Sex Therapy

Sexual Dysfunction in Women

Arousal Phase Disorders

 The arousal phase of sexual excitement occurs in response to sexual stimuli and results in vaginal lubrication and expansion. Arousal disorders are defined as impaired female excitement or the persistent and recurrent lack of response to sexual stimuli and activity, resulting in lack of vaginal lubrication and engorgement. Estimates of the prevalence of arousal disorders in the general population vary between 11% and 48%.Causes of arousal problems include pelvic vascular disease; neurological conditions; hormonal changes; and psychosocial factors, such as stress, prior history of sexual trauma, painful intercourse, or relationship problems.

Orgasm Phase Disorders

Impaired or inhibited orgasm, or anorgasmia, is the total absence of orgasm or the persistent, recurrent delay of orgasm following normal and sufficient arousal. Today about one-third of young women experience orgasm phase disorder. Primary anorgasmia is never having experienced orgasm either alone or with a partner following any kind of stimulation. Secondary anorgasmia is the absence or delay of orgasm after previously having been orgasmic.

Vaginismus

Vaginismus is defined as recurrent and persistent involuntary vaginal spasms or muscle contractions that make entry into the vagina impossible or painful. Although the woman is sexually aroused and capable of experiencing an orgasm, the vaginal muscles close tightly, preventing penile or digital entry into the vagina. Vaginismus may be caused by physical problems, emotional trauma, or psychosocial stressors.

Dyspareunia

Painful intercourse can occur for reasons that range from structural problems to psychological concerns. Many women have painful intercourse at some point in their lives. The medical term for painful intercourse is dyspareunia (dis-puh-ROO-nee-uh), defined as persistent or recurrent genital pain that occurs just before, during or after intercourse. Talk to your doctor if you are having painful intercourse. Treatments focus on the cause, and can help eliminate or lessen this common problem. Physical causes of painful intercourse differ, depending on whether the pain occurs at entry or with deep thrusting. Emotional factors might be associated with many types of painful intercourse.
 

Sexual Dysfunction in Men

Premature Ejaculation

   Premature ejaculation, or inadequate ejaculatory control, is the inability to exert voluntary control over the ejaculatory reflex, so that once a man reaches a certain level of sexual arousal or excitement, he ejaculates reflexively and rapidly soon after or even before vaginal penetration. Organic causes of premature ejaculation involve congenital conditions; neurological problems; side effects of medications; and other health problems, including hormonal changes (especially hormone medications used for infertility treatment). Psychological factors (apart from learned response) may be related to infertility with its emphasis on sex for procreation; the man’s (or couple’s) attempts to make the sexual encounter as brief as possible; or habituated rapid ejaculation to provide specimens for infertility treatment.

Inhibited or Delayed Ejaculation

    Inhibited or delayed ejaculation or orgasm (sometimes referred to as retarded ejaculation) is the persistent and recurrent inhibition of orgasm, manifested by delay or absence of ejaculation following adequate sexual excitement. It is commonly defined as difficulty or inability to ejaculate during sexual intercourse or masturbation. Historically, physical causes have been rare; although delayed ejaculation may be symptomatic of underlying medical conditions or due to physical conditions such as spinal cord injury.
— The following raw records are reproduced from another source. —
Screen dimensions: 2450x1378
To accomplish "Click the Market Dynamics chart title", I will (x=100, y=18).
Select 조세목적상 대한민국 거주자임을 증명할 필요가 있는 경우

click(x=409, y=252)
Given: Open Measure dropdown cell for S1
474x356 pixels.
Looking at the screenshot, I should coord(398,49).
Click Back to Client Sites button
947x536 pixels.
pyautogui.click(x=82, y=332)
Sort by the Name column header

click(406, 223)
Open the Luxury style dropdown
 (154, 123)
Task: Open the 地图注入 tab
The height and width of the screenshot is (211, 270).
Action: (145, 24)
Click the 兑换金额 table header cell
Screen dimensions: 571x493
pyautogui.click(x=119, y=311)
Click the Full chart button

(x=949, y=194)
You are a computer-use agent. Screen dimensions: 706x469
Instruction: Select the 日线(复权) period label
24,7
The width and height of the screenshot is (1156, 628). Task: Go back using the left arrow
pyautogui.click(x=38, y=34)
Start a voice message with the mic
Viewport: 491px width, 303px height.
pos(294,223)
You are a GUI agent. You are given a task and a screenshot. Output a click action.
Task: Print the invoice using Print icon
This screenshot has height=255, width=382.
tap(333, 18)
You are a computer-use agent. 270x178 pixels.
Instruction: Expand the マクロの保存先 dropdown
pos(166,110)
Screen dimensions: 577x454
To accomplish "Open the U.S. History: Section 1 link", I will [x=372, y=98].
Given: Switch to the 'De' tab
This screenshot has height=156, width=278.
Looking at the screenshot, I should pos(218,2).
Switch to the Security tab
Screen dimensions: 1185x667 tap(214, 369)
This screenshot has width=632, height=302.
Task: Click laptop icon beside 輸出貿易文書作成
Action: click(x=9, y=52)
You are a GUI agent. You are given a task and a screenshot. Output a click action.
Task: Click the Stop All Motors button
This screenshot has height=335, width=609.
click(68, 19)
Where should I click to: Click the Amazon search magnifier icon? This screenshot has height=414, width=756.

Recently, delayed ejaculation has been identified as a common side effect of some antidepressant medications, particularly SSRIs. Psychological etiology may be due to performance anxiety; depression; anger; guilt regarding sex in general or with certain partners; relationship problems; traumatic sexual history; religious orthodoxy; prolonged fear of pregnancy leading to conditioned response; history of withdrawal method of birth control; gender identity issues; cultural factors; and/or partner unresponsiveness. Recently it has been suggested that delayed or retarded ejaculation is due to a combination of insufficient arousal to reach orgasm in intercourse and reflex inhibition.